-- Objetivo del ejercicio --
Copia sin ningún cambio todo lo que va desde la línea que contiene "The image size is (1200, 506)." hasta la que contiene "center [222, 24].", ambas incluidas, de los registros de abajo.

-- Registros de la tarea --
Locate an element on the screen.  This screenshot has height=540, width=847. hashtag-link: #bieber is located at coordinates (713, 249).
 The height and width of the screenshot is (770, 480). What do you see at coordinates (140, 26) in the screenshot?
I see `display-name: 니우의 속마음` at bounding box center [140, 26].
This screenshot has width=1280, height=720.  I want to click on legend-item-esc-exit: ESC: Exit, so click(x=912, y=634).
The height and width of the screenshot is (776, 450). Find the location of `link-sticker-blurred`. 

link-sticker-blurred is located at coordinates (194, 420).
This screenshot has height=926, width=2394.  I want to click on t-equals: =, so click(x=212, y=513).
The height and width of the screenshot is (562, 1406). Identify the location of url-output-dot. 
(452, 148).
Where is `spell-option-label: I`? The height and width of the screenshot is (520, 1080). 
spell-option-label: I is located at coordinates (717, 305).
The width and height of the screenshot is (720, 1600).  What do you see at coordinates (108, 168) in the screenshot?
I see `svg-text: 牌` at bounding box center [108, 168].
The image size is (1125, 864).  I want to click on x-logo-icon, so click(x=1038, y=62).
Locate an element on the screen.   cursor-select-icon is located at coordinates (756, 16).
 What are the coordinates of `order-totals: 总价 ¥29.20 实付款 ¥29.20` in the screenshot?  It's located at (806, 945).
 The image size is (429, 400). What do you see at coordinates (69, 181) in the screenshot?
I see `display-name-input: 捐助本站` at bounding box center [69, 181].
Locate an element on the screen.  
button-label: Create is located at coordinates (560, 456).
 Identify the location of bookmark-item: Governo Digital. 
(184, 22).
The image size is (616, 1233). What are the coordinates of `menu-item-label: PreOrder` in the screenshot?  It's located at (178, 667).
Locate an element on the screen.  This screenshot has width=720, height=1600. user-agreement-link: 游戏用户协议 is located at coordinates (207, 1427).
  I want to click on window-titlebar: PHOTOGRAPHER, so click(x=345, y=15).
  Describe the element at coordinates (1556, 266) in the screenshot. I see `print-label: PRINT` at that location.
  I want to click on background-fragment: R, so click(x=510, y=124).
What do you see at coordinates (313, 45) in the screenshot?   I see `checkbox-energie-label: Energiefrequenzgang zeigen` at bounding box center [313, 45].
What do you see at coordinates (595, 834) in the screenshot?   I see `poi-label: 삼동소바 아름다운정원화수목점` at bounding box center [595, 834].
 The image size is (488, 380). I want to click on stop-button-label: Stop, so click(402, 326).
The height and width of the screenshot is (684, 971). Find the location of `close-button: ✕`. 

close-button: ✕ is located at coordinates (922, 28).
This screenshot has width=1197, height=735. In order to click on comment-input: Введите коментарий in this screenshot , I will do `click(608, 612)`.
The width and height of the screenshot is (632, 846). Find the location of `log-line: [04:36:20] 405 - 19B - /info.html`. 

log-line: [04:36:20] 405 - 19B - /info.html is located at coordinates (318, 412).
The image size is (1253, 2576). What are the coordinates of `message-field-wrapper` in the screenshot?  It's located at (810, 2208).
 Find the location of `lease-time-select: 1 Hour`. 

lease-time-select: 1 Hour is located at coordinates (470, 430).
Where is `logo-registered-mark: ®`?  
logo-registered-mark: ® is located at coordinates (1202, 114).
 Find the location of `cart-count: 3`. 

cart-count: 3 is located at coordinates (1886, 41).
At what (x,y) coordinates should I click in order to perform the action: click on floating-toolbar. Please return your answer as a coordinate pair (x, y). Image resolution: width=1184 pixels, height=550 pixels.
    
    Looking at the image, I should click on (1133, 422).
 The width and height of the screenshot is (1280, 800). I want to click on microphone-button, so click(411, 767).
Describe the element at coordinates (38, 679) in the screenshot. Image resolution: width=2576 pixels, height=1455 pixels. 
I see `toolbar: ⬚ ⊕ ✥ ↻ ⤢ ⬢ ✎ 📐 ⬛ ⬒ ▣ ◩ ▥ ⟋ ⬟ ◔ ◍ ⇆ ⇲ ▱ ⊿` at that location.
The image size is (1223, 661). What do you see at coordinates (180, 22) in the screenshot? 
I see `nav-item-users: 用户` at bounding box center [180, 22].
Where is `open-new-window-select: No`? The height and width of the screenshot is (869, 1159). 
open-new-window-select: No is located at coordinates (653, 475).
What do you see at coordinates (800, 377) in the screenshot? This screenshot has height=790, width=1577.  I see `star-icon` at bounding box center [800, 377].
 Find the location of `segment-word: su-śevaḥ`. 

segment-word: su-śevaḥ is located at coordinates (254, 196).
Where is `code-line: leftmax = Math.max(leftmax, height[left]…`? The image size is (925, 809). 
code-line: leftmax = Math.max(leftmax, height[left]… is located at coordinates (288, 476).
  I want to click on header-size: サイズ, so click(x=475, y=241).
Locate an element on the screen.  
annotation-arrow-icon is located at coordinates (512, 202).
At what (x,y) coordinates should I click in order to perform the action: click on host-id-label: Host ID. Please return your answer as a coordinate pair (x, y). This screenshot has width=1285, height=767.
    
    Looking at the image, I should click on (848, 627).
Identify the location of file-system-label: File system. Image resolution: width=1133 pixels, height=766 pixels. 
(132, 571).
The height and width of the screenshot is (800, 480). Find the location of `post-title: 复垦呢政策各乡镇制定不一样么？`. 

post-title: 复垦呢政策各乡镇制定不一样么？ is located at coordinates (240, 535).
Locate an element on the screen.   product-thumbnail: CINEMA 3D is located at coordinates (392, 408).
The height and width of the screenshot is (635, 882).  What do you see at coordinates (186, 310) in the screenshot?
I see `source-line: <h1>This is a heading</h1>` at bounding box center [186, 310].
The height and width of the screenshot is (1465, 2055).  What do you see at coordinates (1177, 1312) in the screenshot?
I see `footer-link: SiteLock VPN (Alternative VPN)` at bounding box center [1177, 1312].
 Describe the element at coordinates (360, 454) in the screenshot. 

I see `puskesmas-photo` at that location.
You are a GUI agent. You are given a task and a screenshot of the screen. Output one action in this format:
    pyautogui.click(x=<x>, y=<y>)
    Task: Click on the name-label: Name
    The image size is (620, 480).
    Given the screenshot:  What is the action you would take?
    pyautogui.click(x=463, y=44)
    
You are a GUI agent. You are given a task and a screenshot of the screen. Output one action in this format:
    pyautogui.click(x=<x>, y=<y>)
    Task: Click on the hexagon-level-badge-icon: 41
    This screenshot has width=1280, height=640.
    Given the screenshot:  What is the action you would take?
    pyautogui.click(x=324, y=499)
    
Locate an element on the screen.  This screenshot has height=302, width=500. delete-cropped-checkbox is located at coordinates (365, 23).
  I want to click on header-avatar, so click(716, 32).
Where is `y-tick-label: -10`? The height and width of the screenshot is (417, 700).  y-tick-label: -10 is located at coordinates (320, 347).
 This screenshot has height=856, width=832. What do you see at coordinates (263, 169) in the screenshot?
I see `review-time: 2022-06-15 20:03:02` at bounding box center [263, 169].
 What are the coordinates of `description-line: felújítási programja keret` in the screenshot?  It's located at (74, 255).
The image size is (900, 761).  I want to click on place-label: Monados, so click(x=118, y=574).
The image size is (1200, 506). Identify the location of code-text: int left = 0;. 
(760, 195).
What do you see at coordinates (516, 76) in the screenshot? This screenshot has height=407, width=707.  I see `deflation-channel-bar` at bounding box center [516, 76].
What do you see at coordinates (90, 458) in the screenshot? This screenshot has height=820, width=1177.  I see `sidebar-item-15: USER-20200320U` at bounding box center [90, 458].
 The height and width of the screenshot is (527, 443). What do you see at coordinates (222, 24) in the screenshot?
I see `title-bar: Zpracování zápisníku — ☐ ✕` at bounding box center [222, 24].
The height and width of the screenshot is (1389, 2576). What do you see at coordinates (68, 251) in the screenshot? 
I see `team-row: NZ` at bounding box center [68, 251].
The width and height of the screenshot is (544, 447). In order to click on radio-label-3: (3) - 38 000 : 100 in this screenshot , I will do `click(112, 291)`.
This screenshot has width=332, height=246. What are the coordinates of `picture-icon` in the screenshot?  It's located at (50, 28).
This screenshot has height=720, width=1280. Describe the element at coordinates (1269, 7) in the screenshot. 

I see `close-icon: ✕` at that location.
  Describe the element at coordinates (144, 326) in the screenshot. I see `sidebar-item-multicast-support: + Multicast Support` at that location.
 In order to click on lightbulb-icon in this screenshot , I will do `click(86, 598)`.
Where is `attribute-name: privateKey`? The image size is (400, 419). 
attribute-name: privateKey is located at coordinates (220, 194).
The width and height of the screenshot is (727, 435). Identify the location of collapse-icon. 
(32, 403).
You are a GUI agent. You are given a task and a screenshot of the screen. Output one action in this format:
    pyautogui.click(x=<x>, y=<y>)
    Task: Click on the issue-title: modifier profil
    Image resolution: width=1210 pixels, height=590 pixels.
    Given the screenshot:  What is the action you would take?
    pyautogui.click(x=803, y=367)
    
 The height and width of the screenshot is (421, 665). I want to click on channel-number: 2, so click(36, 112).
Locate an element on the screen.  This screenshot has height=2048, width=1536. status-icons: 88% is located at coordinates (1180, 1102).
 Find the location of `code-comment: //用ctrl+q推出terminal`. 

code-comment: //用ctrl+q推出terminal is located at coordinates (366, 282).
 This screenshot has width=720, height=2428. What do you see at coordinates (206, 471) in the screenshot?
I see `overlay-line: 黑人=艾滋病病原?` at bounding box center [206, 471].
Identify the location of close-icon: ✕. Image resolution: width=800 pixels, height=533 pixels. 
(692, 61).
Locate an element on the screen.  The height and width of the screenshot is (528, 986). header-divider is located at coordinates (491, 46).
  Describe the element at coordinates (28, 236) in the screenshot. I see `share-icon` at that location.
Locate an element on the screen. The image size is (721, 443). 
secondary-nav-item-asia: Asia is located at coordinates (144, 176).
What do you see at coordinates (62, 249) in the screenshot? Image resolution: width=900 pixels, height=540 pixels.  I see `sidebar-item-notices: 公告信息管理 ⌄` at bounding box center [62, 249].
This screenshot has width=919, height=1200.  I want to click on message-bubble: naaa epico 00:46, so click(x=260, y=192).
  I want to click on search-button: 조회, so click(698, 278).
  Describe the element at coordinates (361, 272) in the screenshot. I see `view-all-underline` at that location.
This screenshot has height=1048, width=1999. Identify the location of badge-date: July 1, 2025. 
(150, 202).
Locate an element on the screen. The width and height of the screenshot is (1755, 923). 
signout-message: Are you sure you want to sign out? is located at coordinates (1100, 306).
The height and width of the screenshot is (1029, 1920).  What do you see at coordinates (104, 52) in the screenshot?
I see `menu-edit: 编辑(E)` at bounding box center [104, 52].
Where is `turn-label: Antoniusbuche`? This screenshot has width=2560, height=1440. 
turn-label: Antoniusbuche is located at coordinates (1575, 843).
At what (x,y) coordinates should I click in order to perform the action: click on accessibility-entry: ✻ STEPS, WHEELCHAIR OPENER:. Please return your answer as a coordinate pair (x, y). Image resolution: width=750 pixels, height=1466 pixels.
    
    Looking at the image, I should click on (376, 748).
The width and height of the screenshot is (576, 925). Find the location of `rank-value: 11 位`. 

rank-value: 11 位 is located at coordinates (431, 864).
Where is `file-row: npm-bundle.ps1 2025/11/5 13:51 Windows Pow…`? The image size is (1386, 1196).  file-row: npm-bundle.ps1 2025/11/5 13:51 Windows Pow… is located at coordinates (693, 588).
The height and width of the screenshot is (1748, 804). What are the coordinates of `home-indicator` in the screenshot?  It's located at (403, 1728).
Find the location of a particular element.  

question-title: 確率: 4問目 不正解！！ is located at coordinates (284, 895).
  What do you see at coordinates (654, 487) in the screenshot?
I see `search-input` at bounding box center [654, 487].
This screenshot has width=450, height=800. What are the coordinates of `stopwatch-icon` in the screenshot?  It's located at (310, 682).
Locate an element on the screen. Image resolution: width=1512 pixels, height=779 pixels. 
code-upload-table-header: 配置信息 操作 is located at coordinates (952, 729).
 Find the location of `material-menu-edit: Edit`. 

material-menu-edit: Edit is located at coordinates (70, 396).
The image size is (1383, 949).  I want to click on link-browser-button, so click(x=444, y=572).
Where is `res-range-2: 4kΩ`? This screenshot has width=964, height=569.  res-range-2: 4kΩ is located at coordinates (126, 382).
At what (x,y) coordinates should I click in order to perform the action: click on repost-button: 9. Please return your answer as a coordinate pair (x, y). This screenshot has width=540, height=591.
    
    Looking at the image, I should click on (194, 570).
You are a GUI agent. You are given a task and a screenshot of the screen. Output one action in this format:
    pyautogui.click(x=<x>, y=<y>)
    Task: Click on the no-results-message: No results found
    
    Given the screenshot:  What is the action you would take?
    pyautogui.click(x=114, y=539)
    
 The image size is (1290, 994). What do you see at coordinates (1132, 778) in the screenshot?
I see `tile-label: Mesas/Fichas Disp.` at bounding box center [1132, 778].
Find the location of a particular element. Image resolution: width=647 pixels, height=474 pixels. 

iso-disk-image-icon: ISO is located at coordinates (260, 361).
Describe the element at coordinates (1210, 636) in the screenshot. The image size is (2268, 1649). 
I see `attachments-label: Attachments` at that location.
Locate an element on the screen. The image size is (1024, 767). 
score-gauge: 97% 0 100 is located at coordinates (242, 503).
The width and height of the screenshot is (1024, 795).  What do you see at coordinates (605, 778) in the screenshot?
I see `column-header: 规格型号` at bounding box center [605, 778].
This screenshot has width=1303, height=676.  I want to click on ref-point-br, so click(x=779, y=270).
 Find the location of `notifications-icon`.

-- Respuesta escrita --
The image size is (1200, 506). Identify the location of code-text: int left = 0;. 
(760, 195).
What do you see at coordinates (516, 76) in the screenshot? This screenshot has height=407, width=707.  I see `deflation-channel-bar` at bounding box center [516, 76].
What do you see at coordinates (90, 458) in the screenshot? This screenshot has height=820, width=1177.  I see `sidebar-item-15: USER-20200320U` at bounding box center [90, 458].
 The height and width of the screenshot is (527, 443). What do you see at coordinates (222, 24) in the screenshot?
I see `title-bar: Zpracování zápisníku — ☐ ✕` at bounding box center [222, 24].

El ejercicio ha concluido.